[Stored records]
Start of Block

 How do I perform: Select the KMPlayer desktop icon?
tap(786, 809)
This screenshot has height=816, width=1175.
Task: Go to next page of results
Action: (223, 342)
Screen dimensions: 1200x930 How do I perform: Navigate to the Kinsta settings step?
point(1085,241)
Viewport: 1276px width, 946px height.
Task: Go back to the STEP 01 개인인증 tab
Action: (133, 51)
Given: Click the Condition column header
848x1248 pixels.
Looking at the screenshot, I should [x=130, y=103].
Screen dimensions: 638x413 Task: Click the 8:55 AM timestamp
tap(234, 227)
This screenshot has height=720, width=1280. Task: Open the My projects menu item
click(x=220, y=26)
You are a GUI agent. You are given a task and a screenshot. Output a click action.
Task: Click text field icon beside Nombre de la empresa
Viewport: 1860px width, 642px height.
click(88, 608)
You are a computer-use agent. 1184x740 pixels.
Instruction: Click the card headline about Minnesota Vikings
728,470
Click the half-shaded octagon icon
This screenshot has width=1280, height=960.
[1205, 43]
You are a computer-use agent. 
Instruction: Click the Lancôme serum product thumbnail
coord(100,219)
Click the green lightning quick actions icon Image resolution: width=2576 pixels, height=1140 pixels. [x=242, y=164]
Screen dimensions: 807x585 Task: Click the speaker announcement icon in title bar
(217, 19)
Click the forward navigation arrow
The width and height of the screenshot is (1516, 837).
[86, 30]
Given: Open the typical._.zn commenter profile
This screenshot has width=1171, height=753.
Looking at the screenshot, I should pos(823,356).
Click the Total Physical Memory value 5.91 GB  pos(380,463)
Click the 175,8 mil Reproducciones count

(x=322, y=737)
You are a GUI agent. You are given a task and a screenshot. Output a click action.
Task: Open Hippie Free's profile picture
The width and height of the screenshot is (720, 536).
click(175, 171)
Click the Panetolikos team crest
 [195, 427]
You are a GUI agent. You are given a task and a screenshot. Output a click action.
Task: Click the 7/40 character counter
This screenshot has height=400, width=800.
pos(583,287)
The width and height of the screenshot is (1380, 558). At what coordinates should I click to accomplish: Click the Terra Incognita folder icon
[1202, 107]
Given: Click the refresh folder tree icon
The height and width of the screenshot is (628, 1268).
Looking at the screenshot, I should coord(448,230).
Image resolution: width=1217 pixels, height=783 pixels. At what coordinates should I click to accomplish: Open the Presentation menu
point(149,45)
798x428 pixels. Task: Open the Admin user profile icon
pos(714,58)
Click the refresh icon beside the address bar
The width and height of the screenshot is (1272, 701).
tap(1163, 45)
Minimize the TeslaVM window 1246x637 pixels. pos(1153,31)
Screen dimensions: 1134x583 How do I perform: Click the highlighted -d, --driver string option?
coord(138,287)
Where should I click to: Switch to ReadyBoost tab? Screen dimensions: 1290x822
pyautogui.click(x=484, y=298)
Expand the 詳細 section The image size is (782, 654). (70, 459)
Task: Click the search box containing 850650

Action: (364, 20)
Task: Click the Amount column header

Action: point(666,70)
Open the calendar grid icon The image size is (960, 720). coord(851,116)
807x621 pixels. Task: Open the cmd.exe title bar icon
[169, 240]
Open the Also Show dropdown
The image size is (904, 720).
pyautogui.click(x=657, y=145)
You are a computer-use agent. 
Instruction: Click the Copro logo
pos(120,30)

End of Block

### Work to be completed
Each line in the data is to be written out precisely.

### Answer section
 How do I perform: Select the KMPlayer desktop icon?
tap(786, 809)
This screenshot has height=816, width=1175.
Task: Go to next page of results
Action: (223, 342)
Screen dimensions: 1200x930 How do I perform: Navigate to the Kinsta settings step?
point(1085,241)
Viewport: 1276px width, 946px height.
Task: Go back to the STEP 01 개인인증 tab
Action: (133, 51)
Given: Click the Condition column header
848x1248 pixels.
Looking at the screenshot, I should [x=130, y=103].
Screen dimensions: 638x413 Task: Click the 8:55 AM timestamp
tap(234, 227)
This screenshot has height=720, width=1280. Task: Open the My projects menu item
click(x=220, y=26)
You are a GUI agent. You are given a task and a screenshot. Output a click action.
Task: Click text field icon beside Nombre de la empresa
Viewport: 1860px width, 642px height.
click(88, 608)
You are a computer-use agent. 1184x740 pixels.
Instruction: Click the card headline about Minnesota Vikings
728,470
Click the half-shaded octagon icon
This screenshot has width=1280, height=960.
[1205, 43]
You are a computer-use agent. 
Instruction: Click the Lancôme serum product thumbnail
coord(100,219)
Click the green lightning quick actions icon Image resolution: width=2576 pixels, height=1140 pixels. [x=242, y=164]
Screen dimensions: 807x585 Task: Click the speaker announcement icon in title bar
(217, 19)
Click the forward navigation arrow
The width and height of the screenshot is (1516, 837).
[86, 30]
Given: Open the typical._.zn commenter profile
This screenshot has width=1171, height=753.
Looking at the screenshot, I should pos(823,356).
Click the Total Physical Memory value 5.91 GB  pos(380,463)
Click the 175,8 mil Reproducciones count

(x=322, y=737)
You are a GUI agent. You are given a task and a screenshot. Output a click action.
Task: Open Hippie Free's profile picture
The width and height of the screenshot is (720, 536).
click(175, 171)
Click the Panetolikos team crest
 [195, 427]
You are a GUI agent. You are given a task and a screenshot. Output a click action.
Task: Click the 7/40 character counter
This screenshot has height=400, width=800.
pos(583,287)
The width and height of the screenshot is (1380, 558). At what coordinates should I click to accomplish: Click the Terra Incognita folder icon
[1202, 107]
Given: Click the refresh folder tree icon
The height and width of the screenshot is (628, 1268).
Looking at the screenshot, I should coord(448,230).
Image resolution: width=1217 pixels, height=783 pixels. At what coordinates should I click to accomplish: Open the Presentation menu
point(149,45)
798x428 pixels. Task: Open the Admin user profile icon
pos(714,58)
Click the refresh icon beside the address bar
The width and height of the screenshot is (1272, 701).
tap(1163, 45)
Minimize the TeslaVM window 1246x637 pixels. pos(1153,31)
Screen dimensions: 1134x583 How do I perform: Click the highlighted -d, --driver string option?
coord(138,287)
Where should I click to: Switch to ReadyBoost tab? Screen dimensions: 1290x822
pyautogui.click(x=484, y=298)
Expand the 詳細 section The image size is (782, 654). (70, 459)
Task: Click the search box containing 850650

Action: (364, 20)
Task: Click the Amount column header

Action: point(666,70)
Open the calendar grid icon The image size is (960, 720). coord(851,116)
807x621 pixels. Task: Open the cmd.exe title bar icon
[169, 240]
Open the Also Show dropdown
The image size is (904, 720).
pyautogui.click(x=657, y=145)
You are a computer-use agent. 
Instruction: Click the Copro logo
pos(120,30)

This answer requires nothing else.